Requirement:
Carry forward the column on the Novak Djokovic Australian Open controversy, picking up after its last sentence.

Supplied passage:
───
Roger, age 40, may add one more Wimbledon trophy to his glittering portfolio. Or he might retire this 2022. Rafa, riddled with injuries, can surely win two more French Open crowns.

Novak? Only 34 years young and still in the prime of his athletic career, the world No. 1 can handily compile five more major titles.

In the end, many acknowledge, the greatest will not be the Swiss or the Spaniard but the Serbian.

AUSTRALIAN OPEN. Tomorrow, the first tennis major unfolds in Melbourne. But there’s a major controversy that’s erupted — not on the tennis court but on the legal court.

My stand on this Djokovic drama?

I hope he gets deported and returns home. As much as I respect the Belgrade-born tennis combatant, his battles off the court have been perplexing. And this week’s controversy isn’t the first. Remember when he hit a line judge on the neck that resulted in his eviction at the US Open? Or his Adria Tour exhibition event last June 2020 in the Balkans that defied the rules and resulted in dozens getting Covid?

Controversy and Djokovic are synonyms. And I believe the Australian government is correct in disallowing him from playing tomorrow. Why?

First, the rule is very clear: No vax, no play. The only exception is if you get a medical clearance because of a major illness (after getting Covid). Novak has been perfectly healthy the past weeks.
───
Extracted entries:
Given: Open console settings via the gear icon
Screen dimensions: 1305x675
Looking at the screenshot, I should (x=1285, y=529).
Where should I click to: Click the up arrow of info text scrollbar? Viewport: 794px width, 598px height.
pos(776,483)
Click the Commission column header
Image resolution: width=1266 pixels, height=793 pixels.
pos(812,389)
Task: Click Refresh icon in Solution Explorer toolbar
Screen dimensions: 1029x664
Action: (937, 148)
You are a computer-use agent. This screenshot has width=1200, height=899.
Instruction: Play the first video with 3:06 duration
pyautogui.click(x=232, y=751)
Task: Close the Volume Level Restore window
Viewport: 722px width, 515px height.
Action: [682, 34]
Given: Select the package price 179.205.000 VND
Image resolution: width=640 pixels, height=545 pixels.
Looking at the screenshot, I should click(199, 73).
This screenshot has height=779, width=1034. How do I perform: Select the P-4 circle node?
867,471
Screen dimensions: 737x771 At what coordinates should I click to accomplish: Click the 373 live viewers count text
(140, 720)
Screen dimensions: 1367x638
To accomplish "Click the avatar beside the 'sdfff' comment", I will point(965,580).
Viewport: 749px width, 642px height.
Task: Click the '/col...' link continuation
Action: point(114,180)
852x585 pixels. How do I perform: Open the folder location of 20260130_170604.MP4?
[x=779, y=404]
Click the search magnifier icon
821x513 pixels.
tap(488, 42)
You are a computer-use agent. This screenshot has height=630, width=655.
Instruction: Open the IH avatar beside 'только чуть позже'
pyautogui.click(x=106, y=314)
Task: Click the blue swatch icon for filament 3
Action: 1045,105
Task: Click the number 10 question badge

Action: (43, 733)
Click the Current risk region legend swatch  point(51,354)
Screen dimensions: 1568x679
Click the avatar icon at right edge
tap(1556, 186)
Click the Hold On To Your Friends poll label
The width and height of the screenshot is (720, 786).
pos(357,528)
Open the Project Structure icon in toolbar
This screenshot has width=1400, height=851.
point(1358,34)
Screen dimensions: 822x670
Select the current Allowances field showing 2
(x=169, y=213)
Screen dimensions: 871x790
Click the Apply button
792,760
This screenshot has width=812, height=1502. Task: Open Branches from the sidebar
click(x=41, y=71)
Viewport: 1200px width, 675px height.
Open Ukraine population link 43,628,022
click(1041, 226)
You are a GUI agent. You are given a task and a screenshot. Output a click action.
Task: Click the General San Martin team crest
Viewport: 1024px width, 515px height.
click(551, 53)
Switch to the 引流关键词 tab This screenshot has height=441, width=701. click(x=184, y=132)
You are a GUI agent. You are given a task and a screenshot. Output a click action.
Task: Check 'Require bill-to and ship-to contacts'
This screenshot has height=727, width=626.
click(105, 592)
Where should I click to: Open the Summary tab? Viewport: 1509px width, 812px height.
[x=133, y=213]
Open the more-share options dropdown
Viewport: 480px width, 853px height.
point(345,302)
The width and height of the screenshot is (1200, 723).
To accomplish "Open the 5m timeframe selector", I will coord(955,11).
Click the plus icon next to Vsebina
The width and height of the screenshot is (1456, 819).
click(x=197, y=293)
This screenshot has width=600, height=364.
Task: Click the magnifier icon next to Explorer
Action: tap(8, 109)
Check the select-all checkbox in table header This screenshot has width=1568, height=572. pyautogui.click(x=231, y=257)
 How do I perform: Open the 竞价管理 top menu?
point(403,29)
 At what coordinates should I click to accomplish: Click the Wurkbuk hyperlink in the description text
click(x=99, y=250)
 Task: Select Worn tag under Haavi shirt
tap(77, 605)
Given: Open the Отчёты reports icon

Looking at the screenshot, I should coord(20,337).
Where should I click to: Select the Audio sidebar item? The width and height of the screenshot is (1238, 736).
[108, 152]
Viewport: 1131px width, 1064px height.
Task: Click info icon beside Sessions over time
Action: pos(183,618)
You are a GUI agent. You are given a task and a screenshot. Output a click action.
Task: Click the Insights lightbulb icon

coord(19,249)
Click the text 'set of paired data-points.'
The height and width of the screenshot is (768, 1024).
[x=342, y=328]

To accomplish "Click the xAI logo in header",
───
Solved exercise:
Second, he lied. In the entry form, he said he had not been to other countries (but, in fact, travelled back and forth between Serbia and Spain).

Third, he did not follow the rules. The Serbian health service emailed him his Covid test results on Dec. 16 (same day he got the swab). What did Novak do? On Dec. 17, he attended an event with the kids and he was not wearing a mask. On Dec. 18, he had an interview with a journalist.

You see the pattern?

“Joke Covid” is how Djokovic wishes to pronounce his name.

The Australian government has been placed in a difficult position the past few days. Deny entry and playing rights to the three-time defending Australian Open champion, the one who’s reached the finals nine times and won all nine finals?

Yes. This issue has become bigger than one player or the sport of tennis. It has pitted the majority of the populace (who believe in vaccination) versus those who are pro-Novak and anti-vaccine.

It’s true that Tennis Australia, the organizers of the event, have some explaining to do. Why didn’t they coordinate with the border patrol on Novak’s case prior to his flying into Melbourne? Why embarrass the champion when he could have been told “No” and not travelled at all? This would have spared Novak the stress and embarrassment.

Imagine the all-time money leader of tennis (over $154 million in prize money) having to endure several days of detention in a windowless room?

Still, as a whole, the rule is clear: no jab, no job. Sadly, it’s no lob and no love for Novak.